The first few days had been the worst.
He had stopped noticing the smell. If he thought of it, he could sniff the traces of billions of human beings. Otherwise the odor was part of the background noise.
But the loving bunks bothered him. When they were in use he watched. When he forced himself not to watch he listened. He couldn't help himself. But he had turned down two sign-language invitations from a small brunette with straggly hair and a pretty, elfin face. Make love in public? He couldn't.
He could avoid using the loving bunks, but not the exposed toilets. That was embarrassing. The first time he was able to force himself only by staring rigidly at his feet. When he pulled on his jumper and looked up, a number of sleepers were watching him in obvious amusement. The reason might have been his self-consciousness or the way he dropped his jumper around his ankles, or he may have been out of line. A pecking order determined who might use the toilets before whom. He still hadn't figured out the details.

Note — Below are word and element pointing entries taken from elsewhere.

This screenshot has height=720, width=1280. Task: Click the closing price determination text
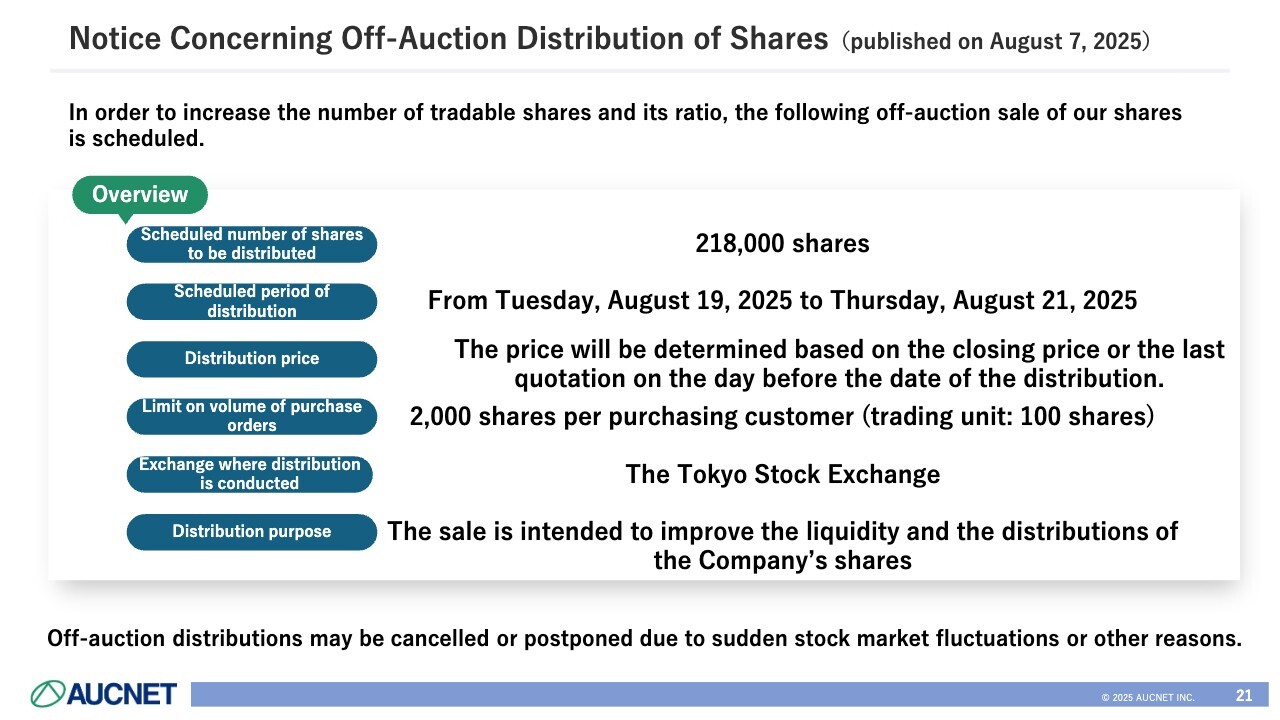pyautogui.click(x=838, y=364)
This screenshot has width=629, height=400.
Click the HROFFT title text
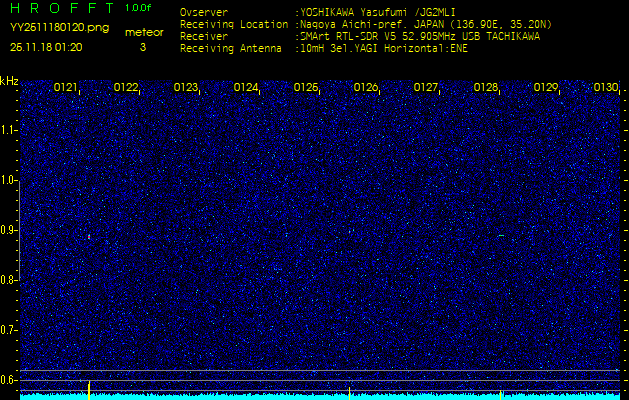point(60,8)
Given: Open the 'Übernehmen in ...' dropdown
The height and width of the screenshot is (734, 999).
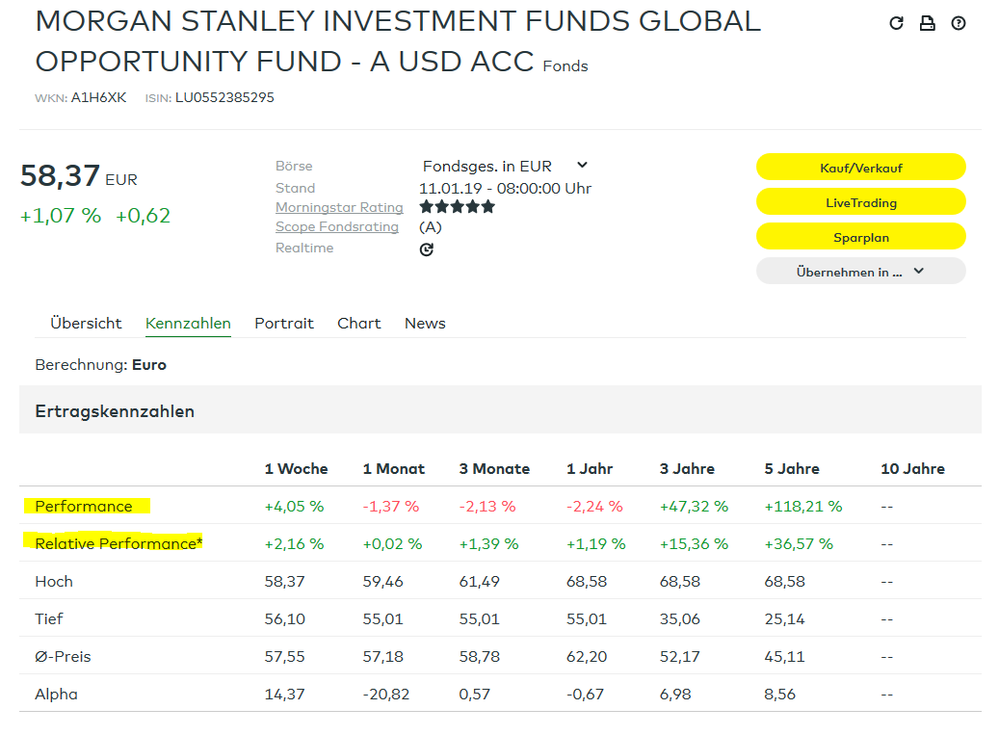Looking at the screenshot, I should (860, 271).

Corbell wanted to go home.
The idea was unreasonable. His home was gone and he would have gone with it if it weren't for the corpsicle crypts. But reason was of no use in this instance. He wanted to go home. Home to Mirabelle. Home to anywhere: Rome, San Francisco, Kansas City, Brasilia-he had lived in all those places, all different, but all home. Corbell had been at home anywhere-but he was not at home here and never would be.
Now they would take here away from him. Even this world of four rooms and two roofs, elbow-to-elbow people and utter slavery, this world which they would not even show him, would have vanished when he returned from the stars.
Corbell rolled over and buried his face in his arms. If he didn't sleep he would be groggy tomorrow. He might miss something essential. They had never tested his training. Not yet, not yet.